A woman set off a hotel fire alarm because she thought her painful high heels were an emergency.

Katie Cooper, dressed in a mini-skirt and party top, appeared in Brighton Magistrates’ Court yesterday where she admitted setting off the alarm at the 208-room Royal Albion in Old Steine.

Cooper, set off the alarm at 2am on April 5. When the 22-year-old was asked why she launched into a “torrent” of racist abuse.

The woman, who claims job- seeker’s allowance, abused the hotel’s night manager named in court only as Mr Wasim.

During police interviews Cooper, who was visiting Brighton from Calgary Road, Bexhill, said she could not remember the abuse. But she then told officers she accepted it because she “couldn’t be bothered”.

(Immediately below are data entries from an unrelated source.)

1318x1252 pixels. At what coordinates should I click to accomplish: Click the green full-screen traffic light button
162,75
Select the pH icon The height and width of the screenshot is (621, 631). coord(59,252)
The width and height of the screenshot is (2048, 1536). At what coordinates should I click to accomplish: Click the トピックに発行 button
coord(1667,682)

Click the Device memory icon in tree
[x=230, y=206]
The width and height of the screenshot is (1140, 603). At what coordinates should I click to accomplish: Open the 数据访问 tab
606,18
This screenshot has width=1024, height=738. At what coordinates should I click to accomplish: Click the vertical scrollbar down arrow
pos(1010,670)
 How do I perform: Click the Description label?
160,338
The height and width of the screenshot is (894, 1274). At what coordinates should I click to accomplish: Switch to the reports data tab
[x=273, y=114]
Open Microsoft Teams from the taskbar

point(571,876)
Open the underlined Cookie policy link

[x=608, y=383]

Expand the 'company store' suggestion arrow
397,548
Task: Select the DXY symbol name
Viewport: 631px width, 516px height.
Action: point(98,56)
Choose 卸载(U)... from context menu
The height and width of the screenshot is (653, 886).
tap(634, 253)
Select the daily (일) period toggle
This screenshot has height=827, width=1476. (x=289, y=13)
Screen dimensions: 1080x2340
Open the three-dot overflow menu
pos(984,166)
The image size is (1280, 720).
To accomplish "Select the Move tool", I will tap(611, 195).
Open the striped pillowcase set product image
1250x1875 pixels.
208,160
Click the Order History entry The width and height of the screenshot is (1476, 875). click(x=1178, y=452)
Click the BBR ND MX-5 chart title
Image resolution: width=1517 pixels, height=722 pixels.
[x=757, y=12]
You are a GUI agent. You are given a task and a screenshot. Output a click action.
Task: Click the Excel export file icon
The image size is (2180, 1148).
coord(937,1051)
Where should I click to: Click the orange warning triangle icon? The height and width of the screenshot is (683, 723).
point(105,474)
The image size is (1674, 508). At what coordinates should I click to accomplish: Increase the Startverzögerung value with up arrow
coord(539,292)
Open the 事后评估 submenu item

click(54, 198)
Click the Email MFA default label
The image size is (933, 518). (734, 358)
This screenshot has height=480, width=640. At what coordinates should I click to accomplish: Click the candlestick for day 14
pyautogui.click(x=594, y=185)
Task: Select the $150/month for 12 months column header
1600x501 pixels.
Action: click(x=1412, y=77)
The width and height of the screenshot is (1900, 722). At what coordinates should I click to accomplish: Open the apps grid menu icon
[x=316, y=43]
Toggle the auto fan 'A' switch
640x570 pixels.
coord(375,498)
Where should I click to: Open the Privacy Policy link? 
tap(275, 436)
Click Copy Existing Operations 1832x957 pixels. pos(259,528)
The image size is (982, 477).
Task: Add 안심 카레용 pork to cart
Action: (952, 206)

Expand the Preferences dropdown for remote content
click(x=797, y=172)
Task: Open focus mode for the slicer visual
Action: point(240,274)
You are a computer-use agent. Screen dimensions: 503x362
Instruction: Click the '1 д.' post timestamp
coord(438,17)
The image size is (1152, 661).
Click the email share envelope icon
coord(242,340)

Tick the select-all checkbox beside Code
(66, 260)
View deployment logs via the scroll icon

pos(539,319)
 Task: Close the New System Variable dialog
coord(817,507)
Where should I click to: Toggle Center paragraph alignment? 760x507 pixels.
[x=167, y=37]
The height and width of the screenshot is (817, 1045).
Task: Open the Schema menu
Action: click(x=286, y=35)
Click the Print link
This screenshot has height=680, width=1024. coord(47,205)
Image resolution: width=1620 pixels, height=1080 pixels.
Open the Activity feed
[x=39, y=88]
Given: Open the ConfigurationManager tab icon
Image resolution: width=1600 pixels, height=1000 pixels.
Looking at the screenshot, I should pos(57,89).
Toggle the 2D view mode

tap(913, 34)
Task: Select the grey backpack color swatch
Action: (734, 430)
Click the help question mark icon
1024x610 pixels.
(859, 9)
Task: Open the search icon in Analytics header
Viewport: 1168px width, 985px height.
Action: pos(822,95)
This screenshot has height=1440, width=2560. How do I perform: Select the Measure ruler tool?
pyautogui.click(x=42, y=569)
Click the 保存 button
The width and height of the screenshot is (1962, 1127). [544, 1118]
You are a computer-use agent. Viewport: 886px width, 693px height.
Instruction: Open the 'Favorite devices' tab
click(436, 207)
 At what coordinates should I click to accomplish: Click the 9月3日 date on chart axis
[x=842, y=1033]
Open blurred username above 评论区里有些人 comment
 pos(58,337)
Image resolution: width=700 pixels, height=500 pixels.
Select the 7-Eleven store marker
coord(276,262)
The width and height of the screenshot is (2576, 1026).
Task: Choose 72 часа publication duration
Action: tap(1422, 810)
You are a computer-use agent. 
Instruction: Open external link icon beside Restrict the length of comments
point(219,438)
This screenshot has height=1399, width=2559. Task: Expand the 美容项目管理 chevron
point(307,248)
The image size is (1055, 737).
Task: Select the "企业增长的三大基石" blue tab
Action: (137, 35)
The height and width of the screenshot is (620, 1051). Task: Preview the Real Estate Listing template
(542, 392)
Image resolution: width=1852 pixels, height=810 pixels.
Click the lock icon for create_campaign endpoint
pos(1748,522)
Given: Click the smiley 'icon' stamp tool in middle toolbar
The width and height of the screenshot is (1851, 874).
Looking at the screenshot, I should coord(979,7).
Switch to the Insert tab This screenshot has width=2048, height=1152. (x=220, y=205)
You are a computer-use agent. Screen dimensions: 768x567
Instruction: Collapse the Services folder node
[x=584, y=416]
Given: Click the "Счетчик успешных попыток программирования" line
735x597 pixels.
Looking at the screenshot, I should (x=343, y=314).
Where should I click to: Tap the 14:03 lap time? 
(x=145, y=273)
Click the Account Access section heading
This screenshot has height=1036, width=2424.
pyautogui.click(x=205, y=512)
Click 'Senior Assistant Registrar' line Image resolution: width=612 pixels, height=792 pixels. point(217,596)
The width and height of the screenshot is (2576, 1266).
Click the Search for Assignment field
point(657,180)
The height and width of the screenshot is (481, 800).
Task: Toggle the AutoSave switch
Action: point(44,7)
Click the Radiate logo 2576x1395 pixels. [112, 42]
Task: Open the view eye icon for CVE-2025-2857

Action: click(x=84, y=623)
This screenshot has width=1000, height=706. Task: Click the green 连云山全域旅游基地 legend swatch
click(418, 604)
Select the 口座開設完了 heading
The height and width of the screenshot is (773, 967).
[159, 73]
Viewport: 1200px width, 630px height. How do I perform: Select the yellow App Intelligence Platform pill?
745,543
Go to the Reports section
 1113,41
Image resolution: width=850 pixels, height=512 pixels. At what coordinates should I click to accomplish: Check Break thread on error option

Chris Ball, prosecuting, said staff found Cooper lying on the floor near the smashed alarm.

“She felt scared she had lost her friends and had hurt her foot and was having to crawl around.

Stephanie Dale, defending, said: “She felt abandoned. She was walking on her high-heeled shoes and she had hurt her ankle. She said in her head it was an emergency and that is why she rang the alarm.

“She could not think of any other way of getting attention,” she added.

Cooper admitted one count of criminal damage and one of using threatening, abusive or insulting words or behaviour or disorderly behaviour within the hearing or sight of a person likely to be caused harassment, alarm or distress, thereby, and the offence was racially aggravated.

District Judge Peter Crabtree said Cooper’s behaviour was “completely unacceptable”. She was ordered to pay £275 in fines and costs.